[Opening DATA RECORDS section]
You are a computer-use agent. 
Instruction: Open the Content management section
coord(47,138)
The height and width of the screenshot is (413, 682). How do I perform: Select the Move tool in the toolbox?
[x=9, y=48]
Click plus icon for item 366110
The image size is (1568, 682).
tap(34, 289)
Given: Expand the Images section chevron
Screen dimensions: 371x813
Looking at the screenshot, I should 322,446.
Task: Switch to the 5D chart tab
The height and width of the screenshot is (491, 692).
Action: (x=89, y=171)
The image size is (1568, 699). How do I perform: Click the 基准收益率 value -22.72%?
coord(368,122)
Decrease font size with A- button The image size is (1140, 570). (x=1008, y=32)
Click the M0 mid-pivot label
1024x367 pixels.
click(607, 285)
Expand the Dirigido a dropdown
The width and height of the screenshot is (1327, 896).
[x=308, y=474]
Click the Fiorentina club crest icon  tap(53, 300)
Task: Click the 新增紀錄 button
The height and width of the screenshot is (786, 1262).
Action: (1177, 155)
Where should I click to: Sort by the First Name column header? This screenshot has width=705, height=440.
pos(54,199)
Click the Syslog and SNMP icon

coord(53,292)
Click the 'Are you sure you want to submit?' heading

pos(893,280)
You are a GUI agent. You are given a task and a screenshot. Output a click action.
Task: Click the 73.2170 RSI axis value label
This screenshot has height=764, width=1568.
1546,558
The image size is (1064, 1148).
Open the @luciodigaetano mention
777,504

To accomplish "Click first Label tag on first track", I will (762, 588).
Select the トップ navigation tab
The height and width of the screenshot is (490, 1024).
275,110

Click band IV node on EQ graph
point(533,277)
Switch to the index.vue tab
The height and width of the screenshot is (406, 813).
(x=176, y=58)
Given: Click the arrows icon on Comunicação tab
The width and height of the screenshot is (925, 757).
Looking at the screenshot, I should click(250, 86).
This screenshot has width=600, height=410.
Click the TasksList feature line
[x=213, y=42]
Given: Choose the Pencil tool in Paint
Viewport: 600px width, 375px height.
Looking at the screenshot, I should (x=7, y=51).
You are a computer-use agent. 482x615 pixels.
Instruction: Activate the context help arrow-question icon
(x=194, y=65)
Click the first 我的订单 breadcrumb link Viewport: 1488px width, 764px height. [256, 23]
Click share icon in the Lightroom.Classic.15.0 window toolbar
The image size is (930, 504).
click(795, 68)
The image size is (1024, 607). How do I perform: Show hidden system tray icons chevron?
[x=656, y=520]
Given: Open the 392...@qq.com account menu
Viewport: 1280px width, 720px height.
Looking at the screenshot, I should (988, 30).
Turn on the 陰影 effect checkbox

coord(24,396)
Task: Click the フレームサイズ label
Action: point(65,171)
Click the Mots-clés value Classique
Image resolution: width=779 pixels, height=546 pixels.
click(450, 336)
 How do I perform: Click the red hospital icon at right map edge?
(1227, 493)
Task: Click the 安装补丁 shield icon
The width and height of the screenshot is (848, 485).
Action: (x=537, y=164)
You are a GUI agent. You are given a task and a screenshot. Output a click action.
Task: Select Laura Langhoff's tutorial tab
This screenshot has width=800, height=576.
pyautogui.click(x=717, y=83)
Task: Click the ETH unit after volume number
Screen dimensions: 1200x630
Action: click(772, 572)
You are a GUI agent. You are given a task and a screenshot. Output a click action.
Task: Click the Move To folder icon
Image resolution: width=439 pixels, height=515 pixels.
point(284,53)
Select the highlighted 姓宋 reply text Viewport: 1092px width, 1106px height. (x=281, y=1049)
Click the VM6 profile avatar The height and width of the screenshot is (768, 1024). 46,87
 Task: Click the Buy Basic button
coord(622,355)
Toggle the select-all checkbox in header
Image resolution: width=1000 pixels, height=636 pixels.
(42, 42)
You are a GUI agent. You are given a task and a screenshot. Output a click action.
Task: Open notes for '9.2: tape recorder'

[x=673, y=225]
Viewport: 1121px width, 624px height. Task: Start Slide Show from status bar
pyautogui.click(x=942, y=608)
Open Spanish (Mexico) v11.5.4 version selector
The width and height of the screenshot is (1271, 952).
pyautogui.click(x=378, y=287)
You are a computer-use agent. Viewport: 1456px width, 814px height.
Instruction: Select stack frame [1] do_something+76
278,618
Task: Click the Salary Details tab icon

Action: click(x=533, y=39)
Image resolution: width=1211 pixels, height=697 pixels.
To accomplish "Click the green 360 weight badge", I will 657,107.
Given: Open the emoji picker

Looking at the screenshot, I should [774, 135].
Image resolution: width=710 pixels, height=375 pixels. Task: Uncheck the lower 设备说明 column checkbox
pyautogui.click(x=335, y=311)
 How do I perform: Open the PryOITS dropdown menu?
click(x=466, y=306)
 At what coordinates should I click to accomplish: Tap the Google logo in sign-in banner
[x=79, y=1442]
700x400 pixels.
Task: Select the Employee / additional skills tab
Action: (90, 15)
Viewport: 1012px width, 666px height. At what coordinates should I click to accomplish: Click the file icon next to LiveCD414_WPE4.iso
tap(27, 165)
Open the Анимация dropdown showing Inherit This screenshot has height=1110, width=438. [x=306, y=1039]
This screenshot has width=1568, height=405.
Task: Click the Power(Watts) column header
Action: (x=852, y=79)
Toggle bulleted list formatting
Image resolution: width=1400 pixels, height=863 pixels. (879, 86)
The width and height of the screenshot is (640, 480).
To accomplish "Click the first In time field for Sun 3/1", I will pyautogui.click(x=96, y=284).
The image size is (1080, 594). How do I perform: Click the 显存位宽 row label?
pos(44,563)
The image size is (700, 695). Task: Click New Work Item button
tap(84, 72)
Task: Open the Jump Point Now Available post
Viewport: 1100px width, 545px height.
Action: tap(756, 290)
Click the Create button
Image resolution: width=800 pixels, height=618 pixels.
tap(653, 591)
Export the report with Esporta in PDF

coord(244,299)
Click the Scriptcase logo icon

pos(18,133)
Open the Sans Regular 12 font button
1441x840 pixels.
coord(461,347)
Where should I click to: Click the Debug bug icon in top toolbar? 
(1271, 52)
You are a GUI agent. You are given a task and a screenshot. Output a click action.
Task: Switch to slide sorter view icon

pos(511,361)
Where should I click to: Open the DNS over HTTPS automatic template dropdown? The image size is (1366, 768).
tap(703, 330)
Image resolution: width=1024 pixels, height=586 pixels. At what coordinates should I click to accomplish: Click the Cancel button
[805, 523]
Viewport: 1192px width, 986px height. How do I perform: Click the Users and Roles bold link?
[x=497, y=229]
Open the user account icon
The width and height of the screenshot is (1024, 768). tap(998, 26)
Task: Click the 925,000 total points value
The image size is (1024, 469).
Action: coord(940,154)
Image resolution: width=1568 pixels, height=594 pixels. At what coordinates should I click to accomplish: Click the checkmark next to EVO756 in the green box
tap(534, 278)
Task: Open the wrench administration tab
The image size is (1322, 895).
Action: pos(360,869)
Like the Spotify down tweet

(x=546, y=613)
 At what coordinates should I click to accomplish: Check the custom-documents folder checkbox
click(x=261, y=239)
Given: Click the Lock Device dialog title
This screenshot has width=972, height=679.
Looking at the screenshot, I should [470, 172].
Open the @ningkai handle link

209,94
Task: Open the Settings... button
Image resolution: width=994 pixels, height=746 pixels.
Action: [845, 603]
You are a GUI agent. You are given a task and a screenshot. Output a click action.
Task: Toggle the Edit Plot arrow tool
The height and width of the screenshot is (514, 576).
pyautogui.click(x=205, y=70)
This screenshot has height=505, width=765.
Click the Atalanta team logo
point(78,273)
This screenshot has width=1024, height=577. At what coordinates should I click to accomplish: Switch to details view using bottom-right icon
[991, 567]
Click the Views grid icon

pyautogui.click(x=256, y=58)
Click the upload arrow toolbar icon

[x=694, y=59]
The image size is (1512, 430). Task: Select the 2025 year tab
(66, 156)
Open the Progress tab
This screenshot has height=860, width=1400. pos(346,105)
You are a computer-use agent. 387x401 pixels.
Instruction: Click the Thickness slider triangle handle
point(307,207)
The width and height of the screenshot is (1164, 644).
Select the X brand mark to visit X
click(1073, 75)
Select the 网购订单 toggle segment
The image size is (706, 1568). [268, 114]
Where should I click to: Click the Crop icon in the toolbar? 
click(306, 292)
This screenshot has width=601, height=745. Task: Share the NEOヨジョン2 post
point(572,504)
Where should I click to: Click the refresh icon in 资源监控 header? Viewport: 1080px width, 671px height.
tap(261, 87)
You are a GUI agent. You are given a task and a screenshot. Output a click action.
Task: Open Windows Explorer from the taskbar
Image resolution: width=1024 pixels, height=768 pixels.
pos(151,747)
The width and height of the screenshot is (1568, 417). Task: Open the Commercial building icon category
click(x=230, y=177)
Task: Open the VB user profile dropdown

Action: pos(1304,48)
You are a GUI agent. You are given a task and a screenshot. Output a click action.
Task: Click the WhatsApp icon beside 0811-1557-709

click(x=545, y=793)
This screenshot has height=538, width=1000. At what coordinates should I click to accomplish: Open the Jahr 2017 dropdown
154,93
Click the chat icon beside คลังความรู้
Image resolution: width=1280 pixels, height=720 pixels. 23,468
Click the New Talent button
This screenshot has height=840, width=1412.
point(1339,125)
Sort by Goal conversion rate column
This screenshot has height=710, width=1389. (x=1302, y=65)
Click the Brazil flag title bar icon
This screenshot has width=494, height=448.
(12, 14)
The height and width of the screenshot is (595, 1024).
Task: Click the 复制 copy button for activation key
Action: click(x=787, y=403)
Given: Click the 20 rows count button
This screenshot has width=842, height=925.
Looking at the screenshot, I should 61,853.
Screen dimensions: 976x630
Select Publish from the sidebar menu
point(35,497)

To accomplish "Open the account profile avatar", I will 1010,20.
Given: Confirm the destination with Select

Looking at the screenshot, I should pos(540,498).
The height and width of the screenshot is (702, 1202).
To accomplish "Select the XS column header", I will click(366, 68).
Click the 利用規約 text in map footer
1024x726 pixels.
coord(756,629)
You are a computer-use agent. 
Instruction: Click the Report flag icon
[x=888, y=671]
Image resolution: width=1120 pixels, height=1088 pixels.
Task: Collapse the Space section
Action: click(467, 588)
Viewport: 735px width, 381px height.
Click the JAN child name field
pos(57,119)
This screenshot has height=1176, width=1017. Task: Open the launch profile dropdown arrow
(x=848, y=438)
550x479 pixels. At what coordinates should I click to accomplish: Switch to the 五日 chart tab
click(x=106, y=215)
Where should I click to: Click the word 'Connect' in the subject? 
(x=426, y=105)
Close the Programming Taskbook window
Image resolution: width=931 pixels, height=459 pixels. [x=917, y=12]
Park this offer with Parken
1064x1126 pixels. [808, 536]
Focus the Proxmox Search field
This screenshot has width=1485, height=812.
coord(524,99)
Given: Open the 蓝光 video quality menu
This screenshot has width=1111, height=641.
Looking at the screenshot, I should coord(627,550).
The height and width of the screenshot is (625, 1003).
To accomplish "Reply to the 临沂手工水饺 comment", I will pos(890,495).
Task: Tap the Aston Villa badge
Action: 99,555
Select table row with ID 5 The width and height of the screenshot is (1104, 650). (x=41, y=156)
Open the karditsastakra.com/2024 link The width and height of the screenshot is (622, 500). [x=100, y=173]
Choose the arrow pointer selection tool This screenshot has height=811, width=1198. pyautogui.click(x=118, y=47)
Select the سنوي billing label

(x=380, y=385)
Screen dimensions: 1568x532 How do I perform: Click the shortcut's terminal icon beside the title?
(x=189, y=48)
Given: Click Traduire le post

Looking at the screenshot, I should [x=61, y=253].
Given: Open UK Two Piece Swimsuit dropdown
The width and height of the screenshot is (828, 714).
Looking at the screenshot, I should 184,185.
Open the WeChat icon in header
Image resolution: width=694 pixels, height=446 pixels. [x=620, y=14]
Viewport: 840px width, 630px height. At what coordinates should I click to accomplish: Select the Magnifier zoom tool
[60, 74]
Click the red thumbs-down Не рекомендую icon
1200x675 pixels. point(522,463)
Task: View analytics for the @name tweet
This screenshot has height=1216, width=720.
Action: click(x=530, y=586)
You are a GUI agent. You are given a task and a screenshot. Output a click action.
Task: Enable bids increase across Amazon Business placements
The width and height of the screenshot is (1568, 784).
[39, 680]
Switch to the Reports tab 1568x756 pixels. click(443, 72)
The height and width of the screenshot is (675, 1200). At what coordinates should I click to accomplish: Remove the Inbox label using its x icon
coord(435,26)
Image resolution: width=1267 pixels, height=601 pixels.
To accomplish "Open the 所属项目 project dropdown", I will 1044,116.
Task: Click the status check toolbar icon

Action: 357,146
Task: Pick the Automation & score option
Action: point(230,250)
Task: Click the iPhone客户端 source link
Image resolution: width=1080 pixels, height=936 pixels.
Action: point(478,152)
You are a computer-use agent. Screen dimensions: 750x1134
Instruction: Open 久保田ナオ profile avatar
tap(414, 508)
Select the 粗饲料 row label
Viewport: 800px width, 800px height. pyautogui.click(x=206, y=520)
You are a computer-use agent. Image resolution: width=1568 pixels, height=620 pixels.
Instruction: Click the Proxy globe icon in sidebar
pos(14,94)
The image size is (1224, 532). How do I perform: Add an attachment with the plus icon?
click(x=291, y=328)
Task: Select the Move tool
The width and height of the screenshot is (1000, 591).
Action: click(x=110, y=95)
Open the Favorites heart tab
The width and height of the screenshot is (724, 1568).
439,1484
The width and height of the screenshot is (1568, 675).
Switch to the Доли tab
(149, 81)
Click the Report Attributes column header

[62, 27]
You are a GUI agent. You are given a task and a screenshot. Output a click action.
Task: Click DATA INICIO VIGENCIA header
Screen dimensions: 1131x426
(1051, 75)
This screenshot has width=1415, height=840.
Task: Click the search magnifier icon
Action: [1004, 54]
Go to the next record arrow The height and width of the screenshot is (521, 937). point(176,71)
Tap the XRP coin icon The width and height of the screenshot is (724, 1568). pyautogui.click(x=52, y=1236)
[Closing DATA RECORDS section]
■ WHAT YOU ARE ASKED TO DO
Exactly as they appear above, output the lines of the data from the first through the one that contains "This screenshot has width=600, height=410.", and only those lines.

■ YOUR SOLUTION
You are a computer-use agent. 
Instruction: Open the Content management section
coord(47,138)
The height and width of the screenshot is (413, 682). How do I perform: Select the Move tool in the toolbox?
[x=9, y=48]
Click plus icon for item 366110
The image size is (1568, 682).
tap(34, 289)
Given: Expand the Images section chevron
Screen dimensions: 371x813
Looking at the screenshot, I should 322,446.
Task: Switch to the 5D chart tab
The height and width of the screenshot is (491, 692).
Action: (x=89, y=171)
The image size is (1568, 699). How do I perform: Click the 基准收益率 value -22.72%?
coord(368,122)
Decrease font size with A- button The image size is (1140, 570). (x=1008, y=32)
Click the M0 mid-pivot label
1024x367 pixels.
click(607, 285)
Expand the Dirigido a dropdown
The width and height of the screenshot is (1327, 896).
[x=308, y=474]
Click the Fiorentina club crest icon  tap(53, 300)
Task: Click the 新增紀錄 button
The height and width of the screenshot is (786, 1262).
Action: (1177, 155)
Where should I click to: Sort by the First Name column header? This screenshot has width=705, height=440.
pos(54,199)
Click the Syslog and SNMP icon

coord(53,292)
Click the 'Are you sure you want to submit?' heading

pos(893,280)
You are a GUI agent. You are given a task and a screenshot. Output a click action.
Task: Click the 73.2170 RSI axis value label
This screenshot has height=764, width=1568.
1546,558
The image size is (1064, 1148).
Open the @luciodigaetano mention
777,504

To accomplish "Click first Label tag on first track", I will (762, 588).
Select the トップ navigation tab
The height and width of the screenshot is (490, 1024).
275,110

Click band IV node on EQ graph
point(533,277)
Switch to the index.vue tab
The height and width of the screenshot is (406, 813).
(x=176, y=58)
Given: Click the arrows icon on Comunicação tab
The width and height of the screenshot is (925, 757).
Looking at the screenshot, I should click(250, 86).
This screenshot has width=600, height=410.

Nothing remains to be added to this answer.